第20話 「芭蕉に謝れ」
文化祭が迫ったある日のLHR。
教室に入ってきた担任の夏原先生は、すがすがしい顔で言い切った。
「松尾芭蕉はこんな句を残している。『夏草や メイド喫茶は 夢の国』」
だから残してねえよ。
何なの? あんた、芭蕉のこと好きなの? 嫌いなの?
どうでもいいからとにかく芭蕉に謝れ。
「というわけで、今年の文化祭のクラス企画はメイド喫茶に決定した」
教室中から大ブーイング。
もちろん決定などしていない。
単なる夏原先生の独断……というより願望である。
まあ、あくまでも冗談だし、みんなもそれは分かり切っているんだけど。
「さて、冗談はこれくらいにして。クラス企画をみんなで話し合ってもらうぞ。えーっと、文化祭実行委員は誰だっけか?」
「はーい」
「はい」
竜弥、そして日南さんが手を挙げる。
新学期早々に実行委員関連は全て決めてしまったのだが、男女1名ずつという条件だった文化祭実行委員には見事にこの2人が納まったのだ。

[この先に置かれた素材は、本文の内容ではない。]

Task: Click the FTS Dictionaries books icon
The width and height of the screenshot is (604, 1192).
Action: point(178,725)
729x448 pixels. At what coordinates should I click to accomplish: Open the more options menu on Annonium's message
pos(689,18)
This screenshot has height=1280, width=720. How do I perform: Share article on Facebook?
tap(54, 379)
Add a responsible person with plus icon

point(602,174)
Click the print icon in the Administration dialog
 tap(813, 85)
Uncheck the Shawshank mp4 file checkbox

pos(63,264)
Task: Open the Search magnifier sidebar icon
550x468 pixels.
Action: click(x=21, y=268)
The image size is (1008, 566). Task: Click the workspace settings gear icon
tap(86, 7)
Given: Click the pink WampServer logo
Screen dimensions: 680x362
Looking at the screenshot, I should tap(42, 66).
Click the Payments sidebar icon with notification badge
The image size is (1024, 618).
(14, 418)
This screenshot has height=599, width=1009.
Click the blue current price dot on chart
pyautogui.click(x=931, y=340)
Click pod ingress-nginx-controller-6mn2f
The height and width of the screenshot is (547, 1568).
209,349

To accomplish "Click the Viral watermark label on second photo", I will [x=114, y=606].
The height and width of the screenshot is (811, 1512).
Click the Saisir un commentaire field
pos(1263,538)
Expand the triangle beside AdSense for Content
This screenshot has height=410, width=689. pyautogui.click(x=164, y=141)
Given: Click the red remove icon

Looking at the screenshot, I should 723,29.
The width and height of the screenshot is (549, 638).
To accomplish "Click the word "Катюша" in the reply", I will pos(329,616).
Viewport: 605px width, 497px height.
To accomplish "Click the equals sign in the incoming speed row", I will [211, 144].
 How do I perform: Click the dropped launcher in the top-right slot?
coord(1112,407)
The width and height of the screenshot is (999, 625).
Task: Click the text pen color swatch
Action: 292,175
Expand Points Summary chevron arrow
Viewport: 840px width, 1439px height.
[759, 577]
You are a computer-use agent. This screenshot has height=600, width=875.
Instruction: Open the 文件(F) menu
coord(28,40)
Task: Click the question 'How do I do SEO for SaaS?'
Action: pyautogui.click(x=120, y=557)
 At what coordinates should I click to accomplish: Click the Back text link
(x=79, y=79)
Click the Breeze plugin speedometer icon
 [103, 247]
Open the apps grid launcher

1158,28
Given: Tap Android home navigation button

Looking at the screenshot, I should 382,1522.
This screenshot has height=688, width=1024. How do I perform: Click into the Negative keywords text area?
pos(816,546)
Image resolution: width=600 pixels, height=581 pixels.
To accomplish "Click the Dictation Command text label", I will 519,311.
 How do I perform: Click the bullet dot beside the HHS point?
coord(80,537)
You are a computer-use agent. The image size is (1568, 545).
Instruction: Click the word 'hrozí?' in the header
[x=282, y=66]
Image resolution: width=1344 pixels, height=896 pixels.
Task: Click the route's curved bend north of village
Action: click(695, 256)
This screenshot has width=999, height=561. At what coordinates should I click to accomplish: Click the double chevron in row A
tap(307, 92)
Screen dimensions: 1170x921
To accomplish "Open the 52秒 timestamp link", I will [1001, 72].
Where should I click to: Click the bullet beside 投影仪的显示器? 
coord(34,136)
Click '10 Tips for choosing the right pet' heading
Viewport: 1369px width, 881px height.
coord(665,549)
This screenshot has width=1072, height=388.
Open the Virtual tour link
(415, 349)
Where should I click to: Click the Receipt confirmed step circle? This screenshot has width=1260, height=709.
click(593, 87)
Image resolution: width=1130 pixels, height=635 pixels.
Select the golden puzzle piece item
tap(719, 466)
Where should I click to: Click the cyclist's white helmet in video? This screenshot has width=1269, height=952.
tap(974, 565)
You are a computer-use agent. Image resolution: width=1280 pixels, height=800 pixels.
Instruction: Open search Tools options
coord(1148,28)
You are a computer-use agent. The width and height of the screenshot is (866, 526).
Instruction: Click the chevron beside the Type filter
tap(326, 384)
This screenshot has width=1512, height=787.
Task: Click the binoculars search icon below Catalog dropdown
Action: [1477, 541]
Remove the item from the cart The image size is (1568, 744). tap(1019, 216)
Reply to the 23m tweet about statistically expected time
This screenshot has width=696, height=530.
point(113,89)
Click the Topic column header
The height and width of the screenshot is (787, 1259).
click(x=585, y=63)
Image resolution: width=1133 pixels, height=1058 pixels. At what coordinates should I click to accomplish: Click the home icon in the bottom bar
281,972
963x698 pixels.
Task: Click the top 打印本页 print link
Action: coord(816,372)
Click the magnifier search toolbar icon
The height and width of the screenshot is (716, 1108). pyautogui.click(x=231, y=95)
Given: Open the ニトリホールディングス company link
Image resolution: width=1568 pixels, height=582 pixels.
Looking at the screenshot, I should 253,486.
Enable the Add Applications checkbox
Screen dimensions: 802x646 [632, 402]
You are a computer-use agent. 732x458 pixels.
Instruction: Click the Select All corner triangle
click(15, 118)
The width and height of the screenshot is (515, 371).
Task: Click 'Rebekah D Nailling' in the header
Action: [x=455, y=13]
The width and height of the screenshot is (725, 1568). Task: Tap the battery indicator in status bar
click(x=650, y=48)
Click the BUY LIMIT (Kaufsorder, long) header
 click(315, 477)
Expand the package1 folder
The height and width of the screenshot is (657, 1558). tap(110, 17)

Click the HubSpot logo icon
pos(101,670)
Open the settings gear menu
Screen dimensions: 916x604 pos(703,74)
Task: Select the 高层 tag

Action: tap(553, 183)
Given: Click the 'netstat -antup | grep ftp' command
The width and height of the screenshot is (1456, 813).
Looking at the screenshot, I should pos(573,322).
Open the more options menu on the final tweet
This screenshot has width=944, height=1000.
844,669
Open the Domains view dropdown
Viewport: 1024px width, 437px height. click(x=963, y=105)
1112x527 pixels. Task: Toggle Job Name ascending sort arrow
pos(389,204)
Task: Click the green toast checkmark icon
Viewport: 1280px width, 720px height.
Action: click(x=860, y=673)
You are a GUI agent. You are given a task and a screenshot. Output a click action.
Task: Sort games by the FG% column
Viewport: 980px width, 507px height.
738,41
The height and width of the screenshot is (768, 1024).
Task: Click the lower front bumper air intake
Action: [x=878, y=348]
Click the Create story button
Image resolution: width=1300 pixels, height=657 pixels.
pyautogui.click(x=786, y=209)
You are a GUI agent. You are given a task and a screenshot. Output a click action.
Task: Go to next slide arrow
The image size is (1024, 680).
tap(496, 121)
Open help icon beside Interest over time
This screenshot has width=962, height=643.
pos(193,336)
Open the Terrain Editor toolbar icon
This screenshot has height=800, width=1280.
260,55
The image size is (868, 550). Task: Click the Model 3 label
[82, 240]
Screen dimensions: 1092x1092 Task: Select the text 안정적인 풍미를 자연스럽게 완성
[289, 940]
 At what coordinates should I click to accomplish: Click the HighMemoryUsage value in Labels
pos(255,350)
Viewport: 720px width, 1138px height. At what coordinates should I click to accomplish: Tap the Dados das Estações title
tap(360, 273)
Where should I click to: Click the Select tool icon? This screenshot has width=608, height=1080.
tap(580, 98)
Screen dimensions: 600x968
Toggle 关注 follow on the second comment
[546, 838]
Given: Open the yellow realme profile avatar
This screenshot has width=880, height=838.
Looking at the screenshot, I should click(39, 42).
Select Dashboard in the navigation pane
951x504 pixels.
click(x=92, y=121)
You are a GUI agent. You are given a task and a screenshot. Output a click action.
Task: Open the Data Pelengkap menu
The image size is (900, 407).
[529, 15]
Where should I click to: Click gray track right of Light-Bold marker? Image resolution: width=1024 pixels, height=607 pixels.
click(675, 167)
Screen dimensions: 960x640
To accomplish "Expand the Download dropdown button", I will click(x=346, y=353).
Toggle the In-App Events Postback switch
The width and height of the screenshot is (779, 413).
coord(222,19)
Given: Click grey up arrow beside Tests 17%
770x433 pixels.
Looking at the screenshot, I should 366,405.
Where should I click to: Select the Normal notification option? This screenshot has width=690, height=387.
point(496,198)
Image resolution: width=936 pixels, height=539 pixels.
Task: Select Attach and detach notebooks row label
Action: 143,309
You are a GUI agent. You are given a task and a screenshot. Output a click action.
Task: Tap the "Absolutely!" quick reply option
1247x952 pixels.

「2人は文化祭自体の運営が仕事だからな。クラス企画に関しては、別途でリーダーを立てた方が上手くまわると思う。それでもいいか?」
「オッケーです」
「それでお願いします」
「じゃあとりあえず、クラス企画担当を決めるかぁ」
夏原先生は首を振って教室全体を見回す。
文化祭は楽しみだけどリーダーはやりたくないというワガママな連中は、ぐっとうつむいて机とにらめっこを始めた。
「ひとりは……クラス委員だし神奈月。できるか?」
「分かりました。やります」
さすが神奈月さん。
机とあっぷっぷすることなく、しっかり背筋を伸ばして座っていた。
「もう1人くらい欲しいんだが……」
「平坂は?」
「あ、それでよくね」
教室中から声が上がる。
一応、俺と神奈月さんは付き合っていないということで通している。
とはいえそこは高校生。
隙あらばいじってくる生き物である。
「んーじゃあ平坂、やってくれるか?」
「……分かりました」
教室に拍手が巻き起こった。
うざ。
神奈月さんの方を見ると、嬉しそうに微笑んでこちらを見ている。
かわいい。
この笑顔を見ると、もう何でもいいかと思えてくる。
「じゃあこっからの進行は2人に任せる」
「はい」
「え、あ、はい」
夏原先生はさっさと教室の後方へ。
代わって俺と神奈月さんが黒板の前に立った。
おい竜弥、にやにやしながらこっちを見るな。
日南さんも必死に笑いをこらえてるしな。
はっきり言って、俺は人前で話すなんぞそんなに得意じゃない。
逆に神奈月さんは、上手く司会進行するタイプだ。
俺は進んで書記を引き受けようと、さっさかチョークを持つ。
神奈月さんは特に気にする様子もなく、みんなの前で話し始めた。
「まずはアイデアを募集したいと思います。去年の文化祭なども踏まえて、話し合ってみてください。何かアイデアが出たら、前に来て伝えていただければ黒板に書いていきます」
にわかに教室が騒がしくなる。
みんな一斉に、あれがやりたいこれが楽しいと話し始めたのだ。
神奈月さんが振り返って言う。
「私たちも何か考えようか」
「だな」
高校2年生の文化祭が動き始める。